On Fri, 4 Feb 2000, Tony J Ibbs (Tibs) wrote:
(Apologies to Moshe, to whom I inadvertently sent a separate copy of this - the perils of hitting "Reply" instead of "Reply All" in Outlook <fx:spit>)
Either I'm terminally confused (I hope that's it), or else several people must have been murdered at IPC8...
Since the beginning, I knew that the "official" line will succeed and any other "lines" ( some of them with a lot of common sense) will be easily erased: - eval docstrings - hyperreferences - indexes I proposed or I contributed an approach: http://www.ctv.es/USERS/irmina/mandoc/mandoc.py but I didn't finish it, partly because I got bored, partly because I knew the official line had XML in mind.
If I'm understanding things, Moshe is proposing (officially) a text-intensive form of markup for use within doc strings. This is designed to be easily mapped to (for instance) XML, and is nearly as verbose.

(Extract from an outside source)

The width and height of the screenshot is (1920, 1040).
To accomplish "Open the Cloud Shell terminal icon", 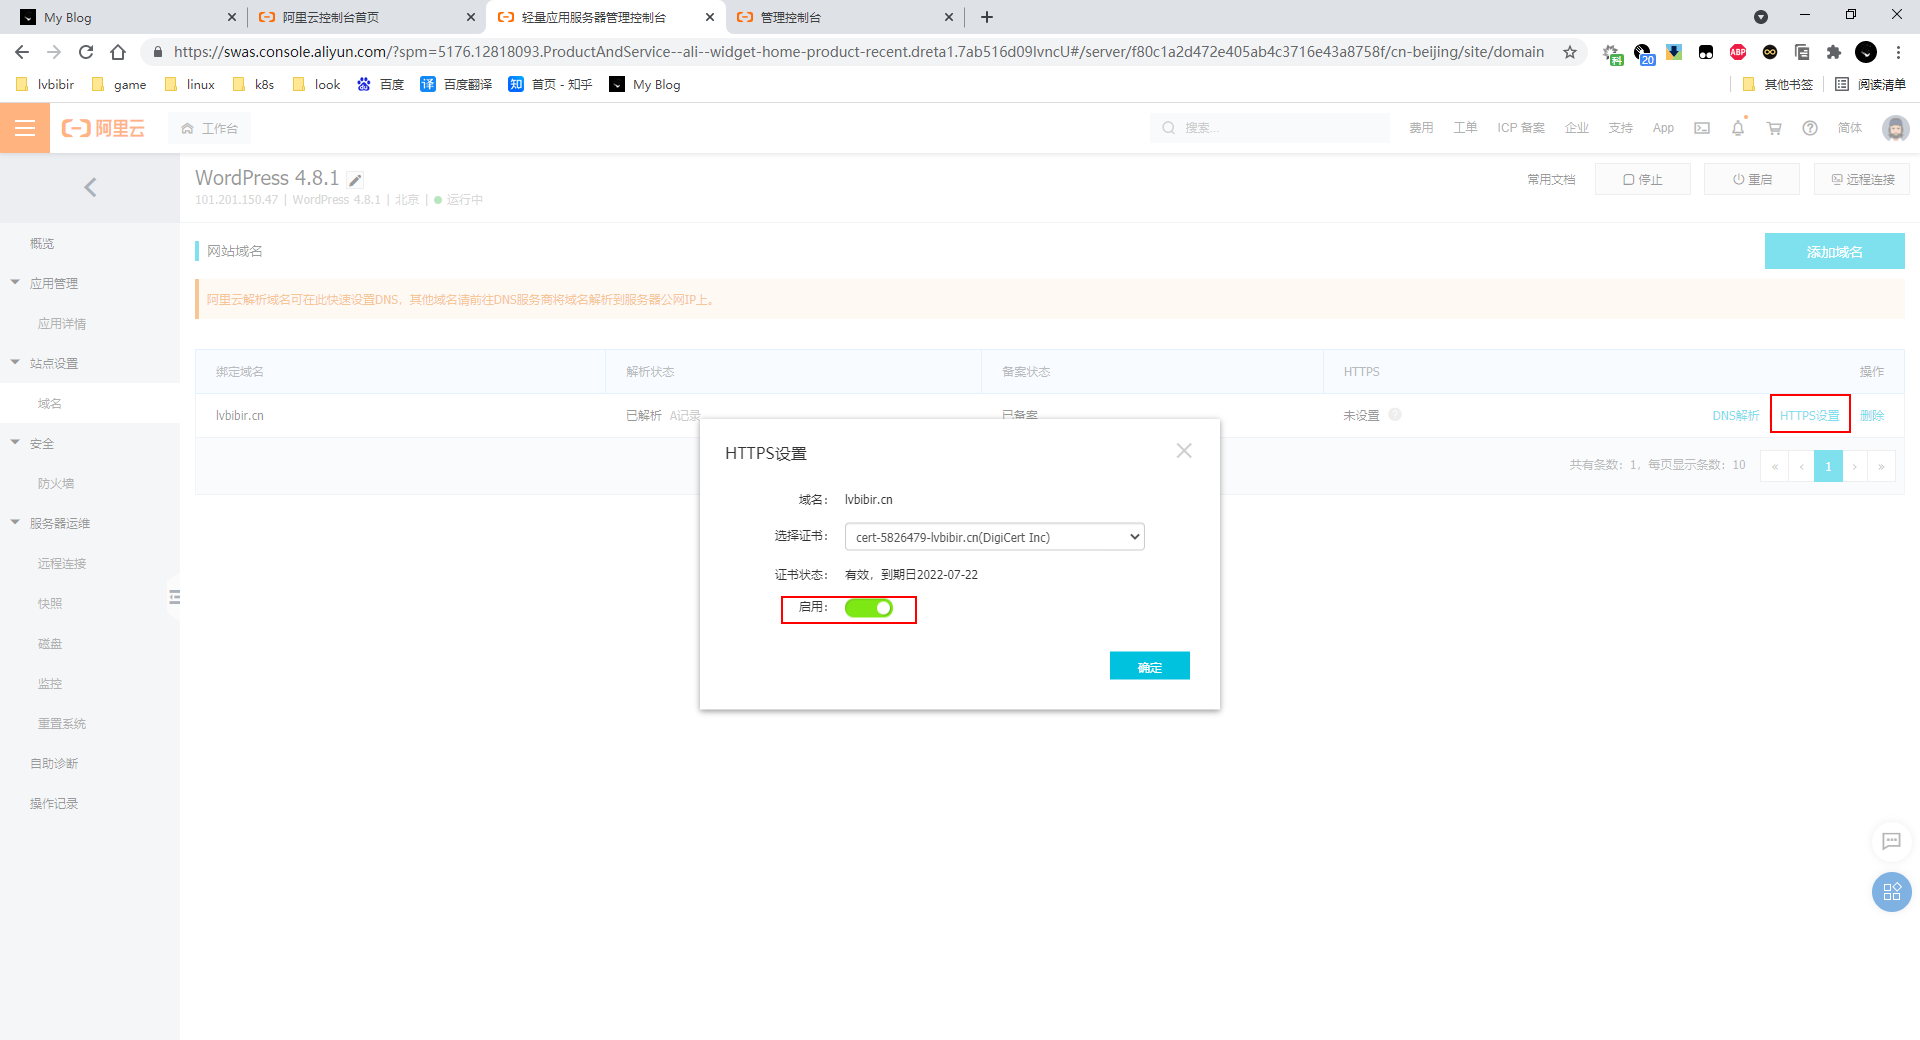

If I have understood that correctly, then I have two immediate comments:
1. Why don't we just use XML? - the proposed format is almost as verbose, and has the disadvantage that it is a new format "for the sake of it" [1].

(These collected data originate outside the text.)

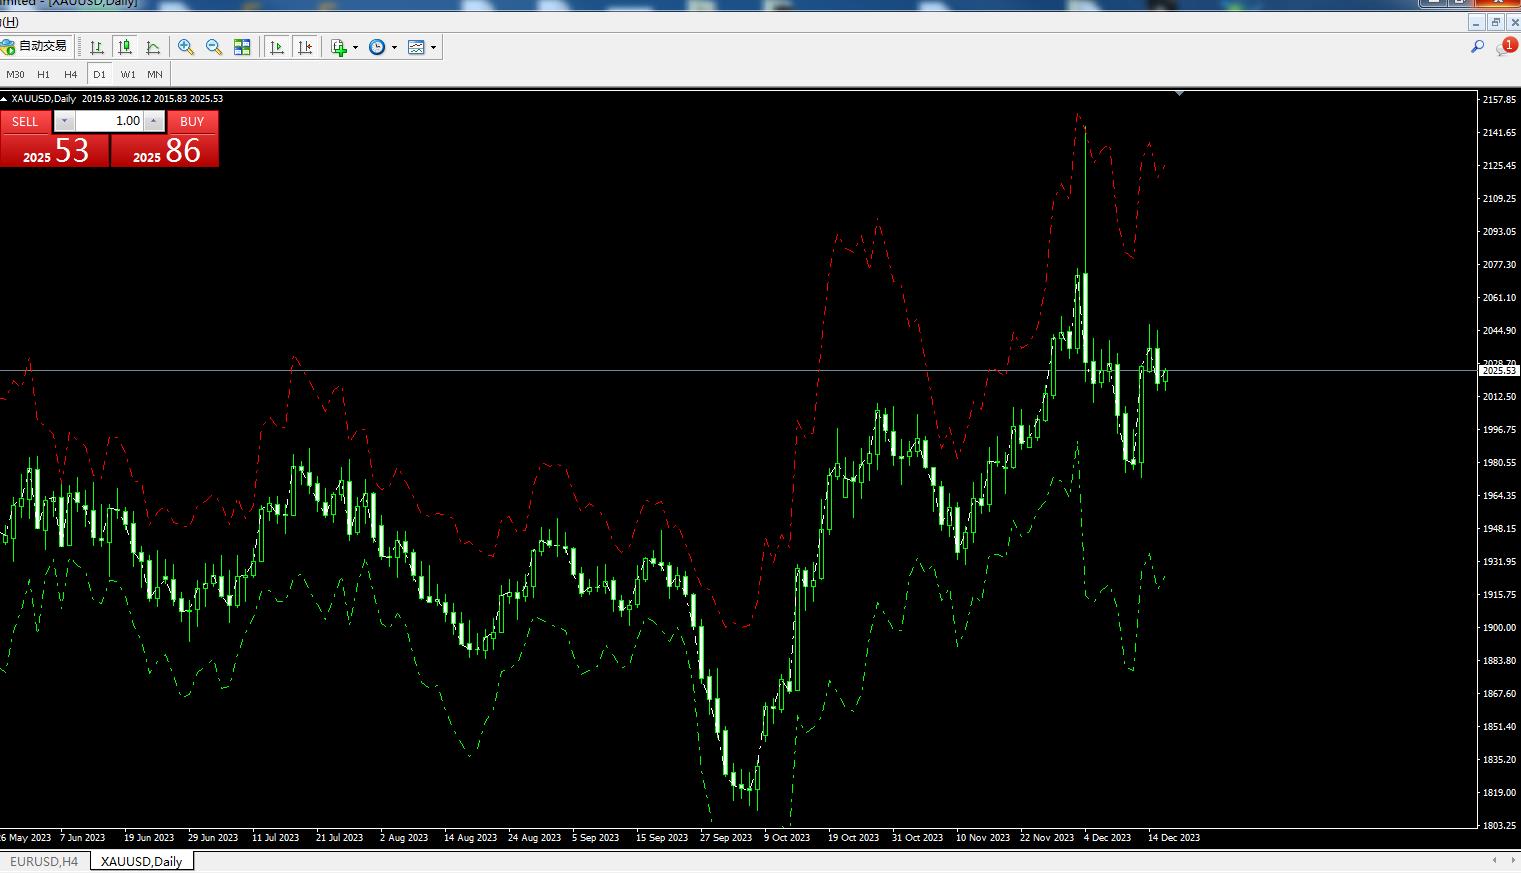Screen dimensions: 1521x873
Task: Switch to the EURUSD,H4 chart tab
Action: [44, 861]
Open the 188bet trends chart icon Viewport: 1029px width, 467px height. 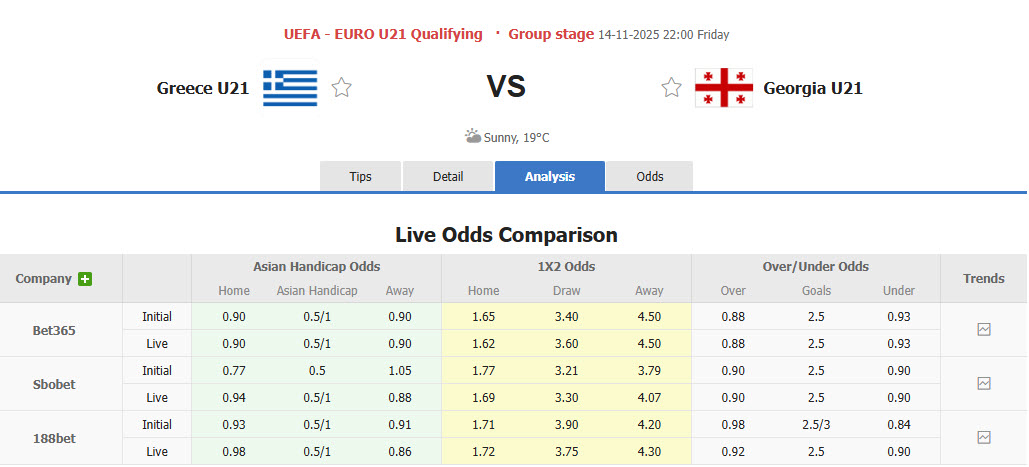coord(984,437)
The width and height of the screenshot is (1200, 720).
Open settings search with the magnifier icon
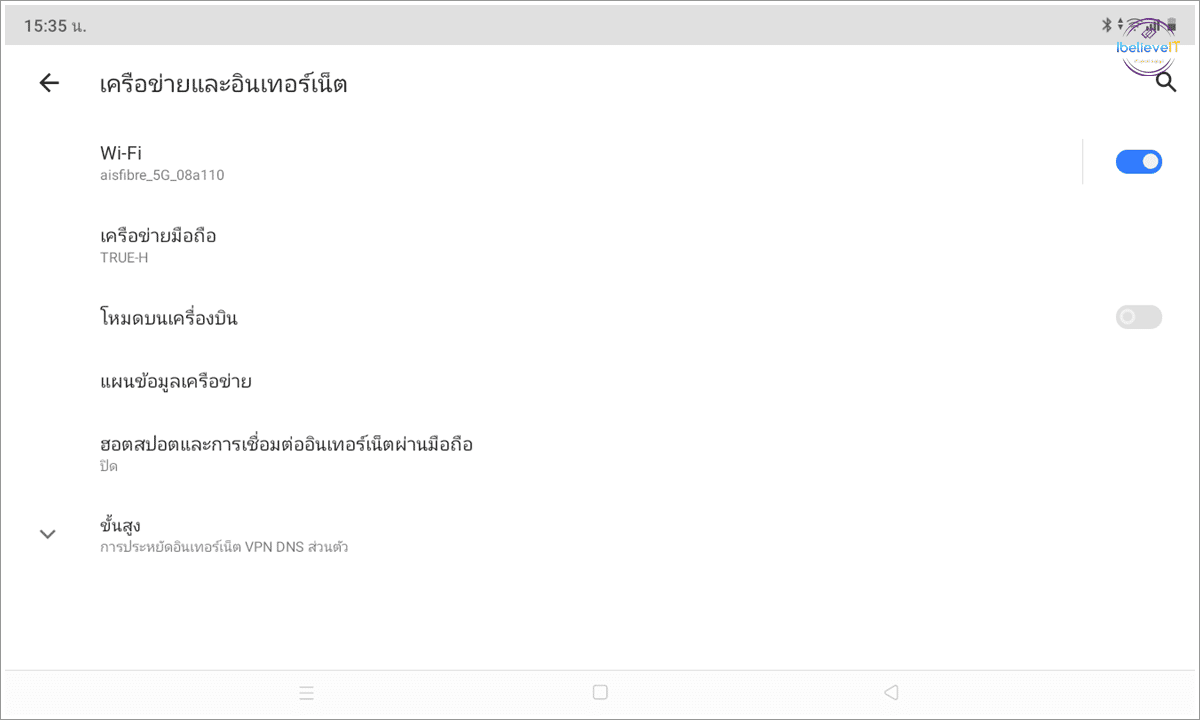tap(1166, 83)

The question is which are the benefits of a XML-ish doc string system? Certainly, the casual programmer is not going to write doc in a grammar that is far more complex than the language ( python) itself. So I think, this so complex doc strings aims other objectives, it's intended to be robust, and to be used by "proffesional" people. When I mean "professional" I mean what people thinks professional is. Professional usually means little complex but clearly defined and massively used. Most people would consider Java more professional than python, because it's more used and less complex ( or its complexity is biased towards "professional things"). Visual Basic and Windows are very "professional" too. "Professional" always involves two words: "fashionable", "stupid-enough". XML is both: fashionable and "stupid-enough". Even admitting that XML is very useful, I think it's completely stupid to use XML whenever there's an exchange of data between programs or whenever we have to declare a structure. I think XML is the glue that unites "Black boxes", each program should be a black box, but inside that Black box I can live without XML. Now, documenting can be considered a black box, we can always support a XML layer in the most external step of documentation, and use an internal mini-language or tags or whatever suits our needs better. But all this is against "professional" stuff because: - It gives an unnecessary flexibility ( professionals want stiff systems) - It gives more than one way to do it (professionals want only one solution) - It uses academic rubish : black boxes, modularity. Any professional want to hard-wire and write the less code as possible. Any professional will tell you that the less interfaces the better. The TRUTH is that the more interfaces you use , the more freedom degrees are available for you, and better maintainance. But "professional" like the hard way, rewrite code and such. Of course, being "professional" is the logical step for python, it will lose most of its charm but it'll make more money. Linux is suffering the same evolution, btw.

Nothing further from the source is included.